What is printed must match, line for line, the records from their first line through the line containing "Task: Select the Gold green bar", with pictures left out.

※ ※ ※

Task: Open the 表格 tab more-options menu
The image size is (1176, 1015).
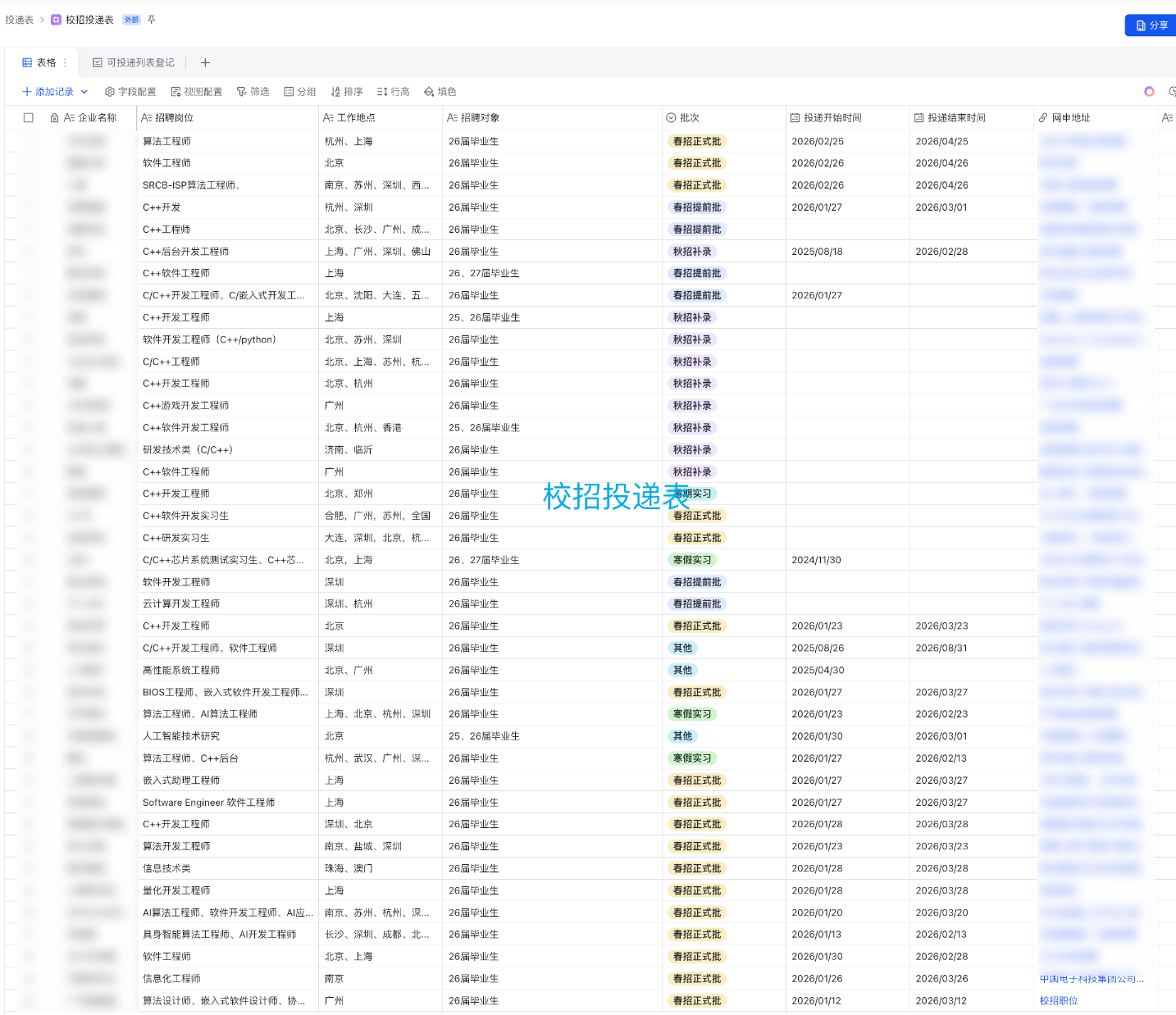Action: [x=66, y=62]
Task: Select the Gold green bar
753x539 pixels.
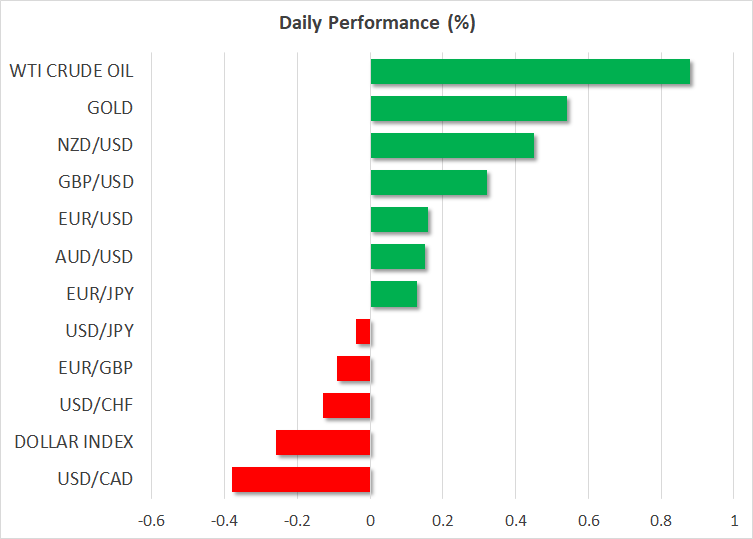Action: tap(469, 109)
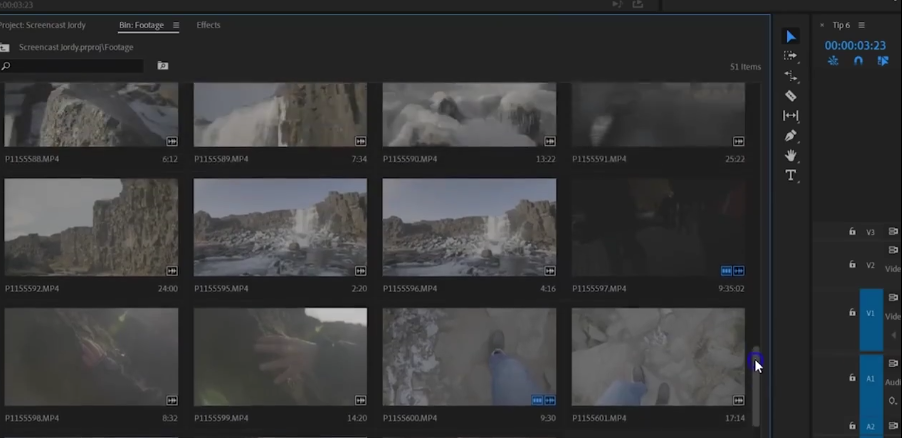
Task: Close the Tip 6 sequence tab
Action: [822, 25]
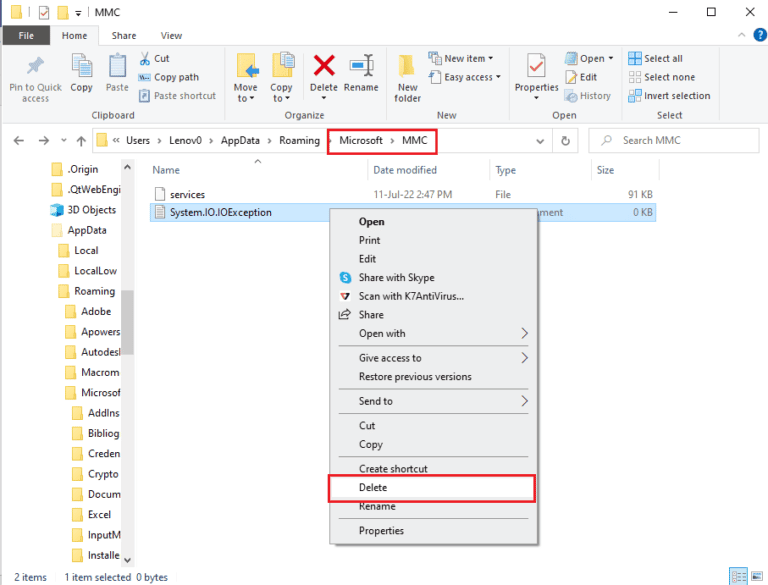Image resolution: width=768 pixels, height=585 pixels.
Task: Click Invert selection in ribbon
Action: [x=669, y=96]
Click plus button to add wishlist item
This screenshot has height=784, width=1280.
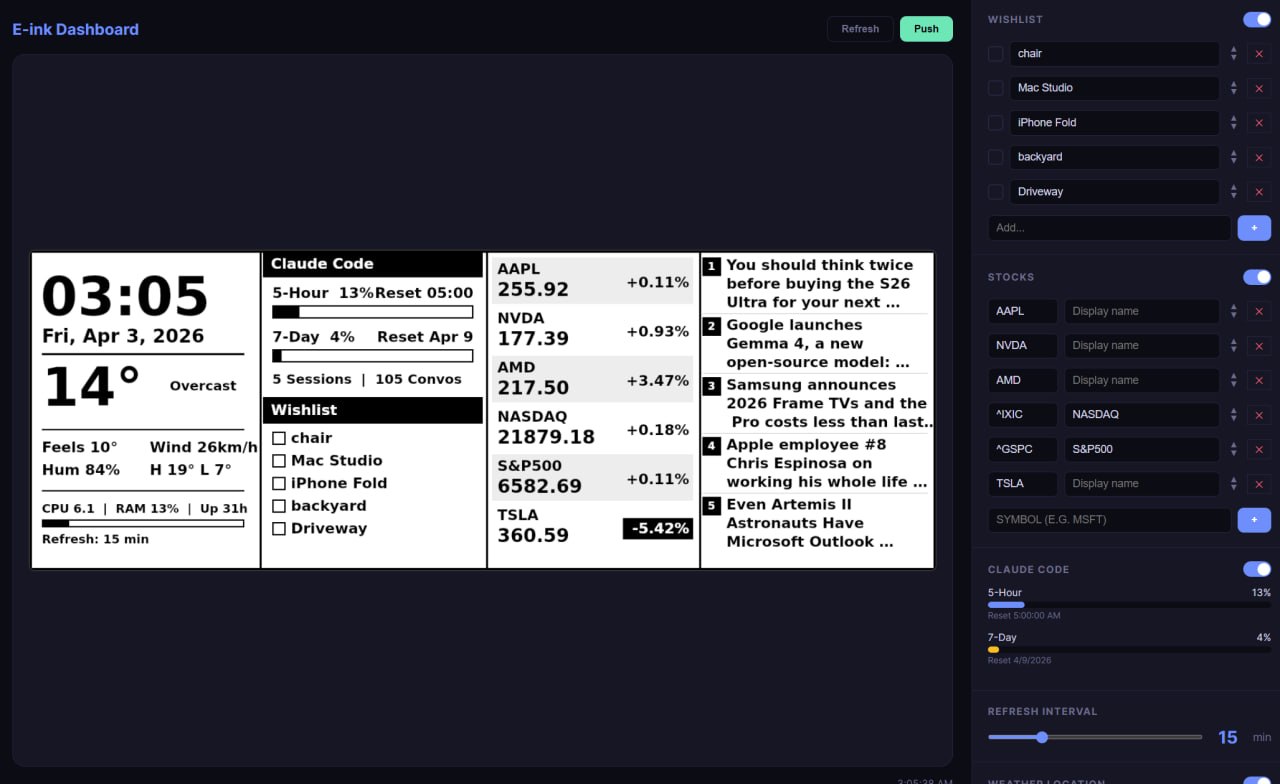pos(1254,228)

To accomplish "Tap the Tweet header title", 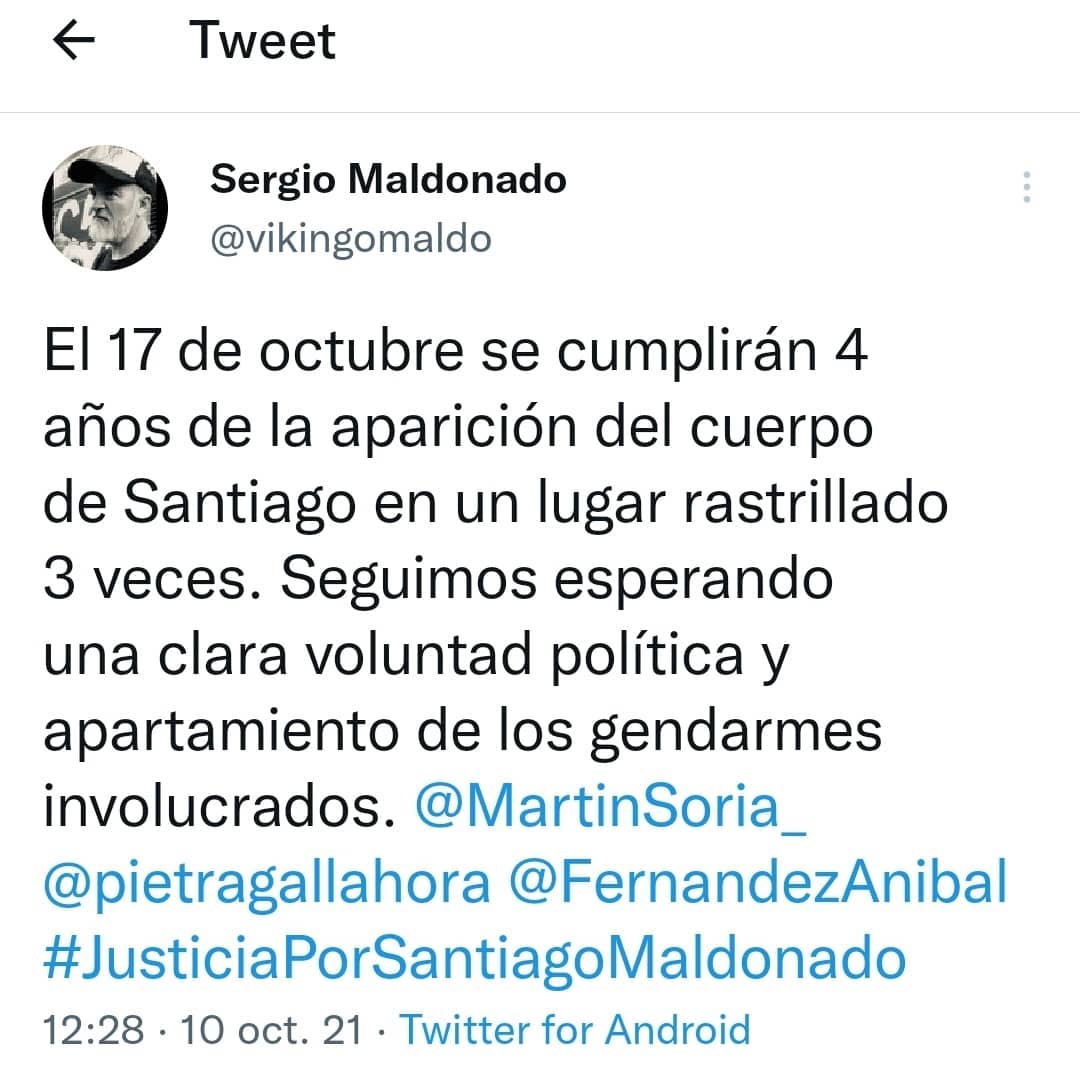I will click(262, 41).
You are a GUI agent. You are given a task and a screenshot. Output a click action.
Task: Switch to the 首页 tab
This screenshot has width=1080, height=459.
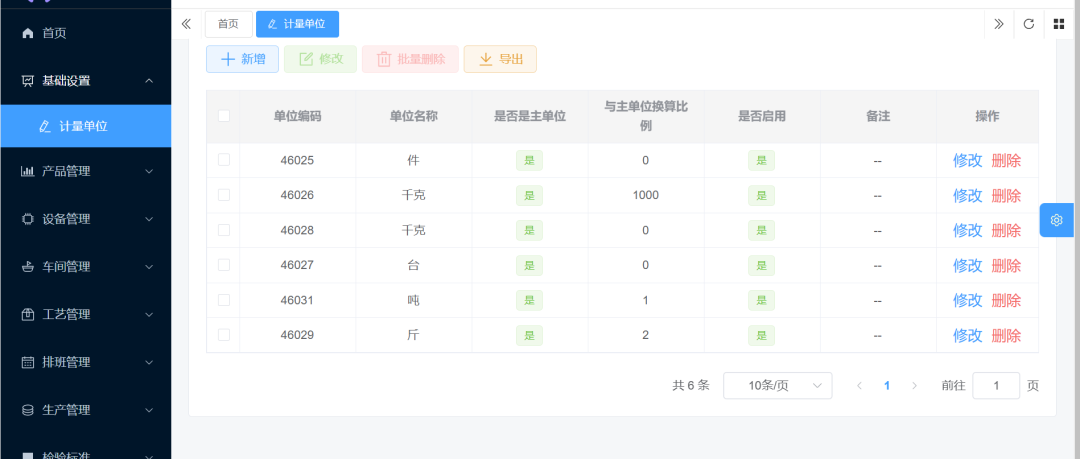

※ ※ ※

▸ **WRITTEN SOLUTION**:
Task: Open the 表格 tab more-options menu
The image size is (1176, 1015).
Action: [x=66, y=62]
Task: Select the Gold green bar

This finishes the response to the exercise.